Courtesy of the artist
In the empty desk-scapes of Brian Alfred’s Conspiracy, an unknown centralized intelligence control center collects and transmits coordinates in spite of their absent human counterparts. Streaming data marches on through airwaves while headsets make announcements in an air traffic control tower, but what precisely is the business at hand in this automated vigil? Surveillance is the shot heard around the world today, it’s quite literally a ubiquitous matrix of corporate and government efforts that encircle the globe as very recent Wikileak documents have proven. Panning past an endless succession of monitors, the pivot and spin of an office chair moves us unknown distances as urban skylines and aerial shots of rural landscapes come into monitor frame. Alfred’s flatly rendered depictions of places assert an uncanny feeling; everything is familiar universality, allowing viewers just enough space to find their own déjà vu.

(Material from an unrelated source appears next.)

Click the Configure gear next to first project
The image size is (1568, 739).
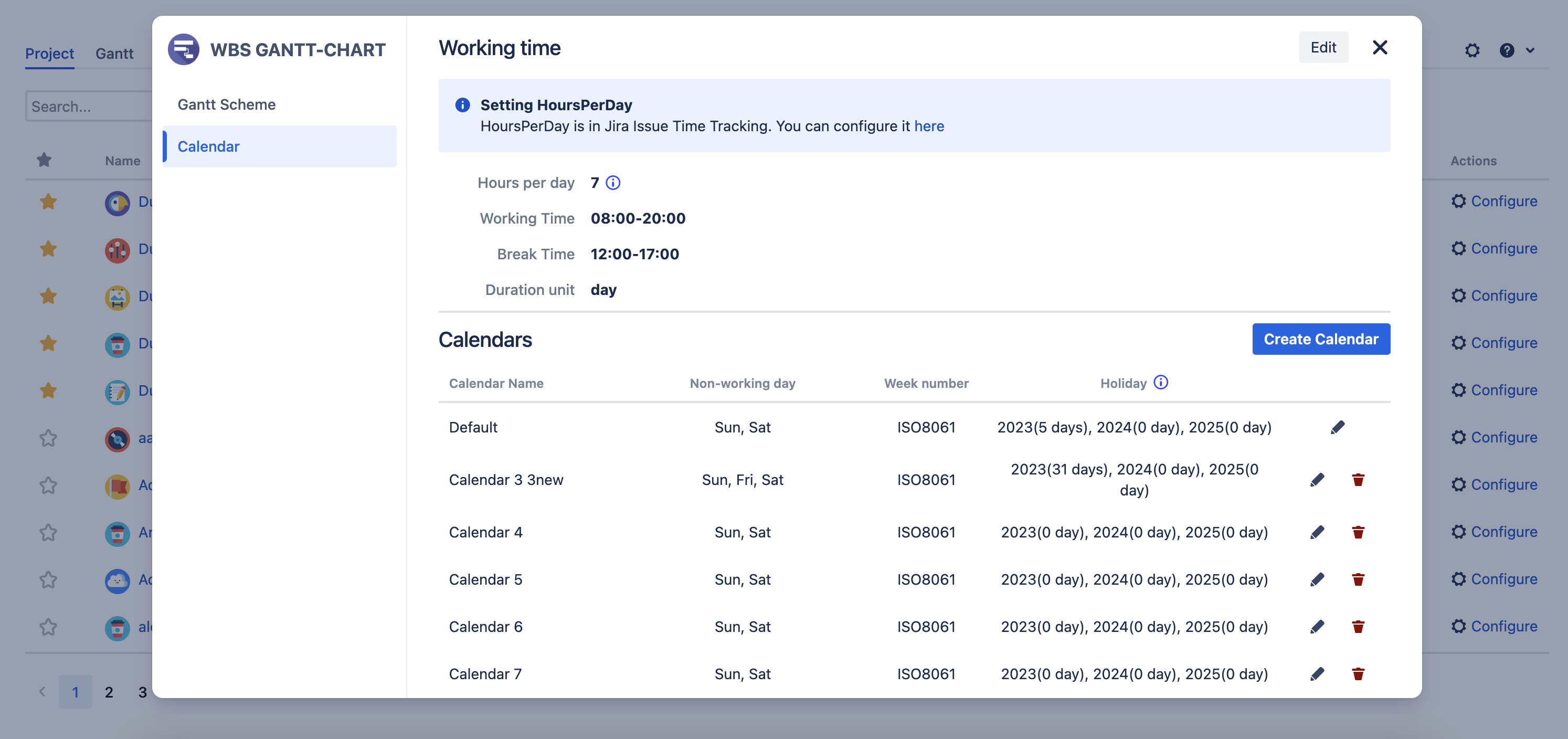pos(1460,201)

Occasionally we’re given precise narrative moments when maps come into focus, shaky footage of nuclear signage suggests ecological danger, or the American flag comes into frame to contextualize a large group of protest signs that mechanically rise and fall. This psychological video portrait of the USA, produced eight years ago, seems almost prophetic considering how quickly Alfred pinpoints our current national preoccupations by simply removing the human figure and laying bare the activities that keep us awake at night.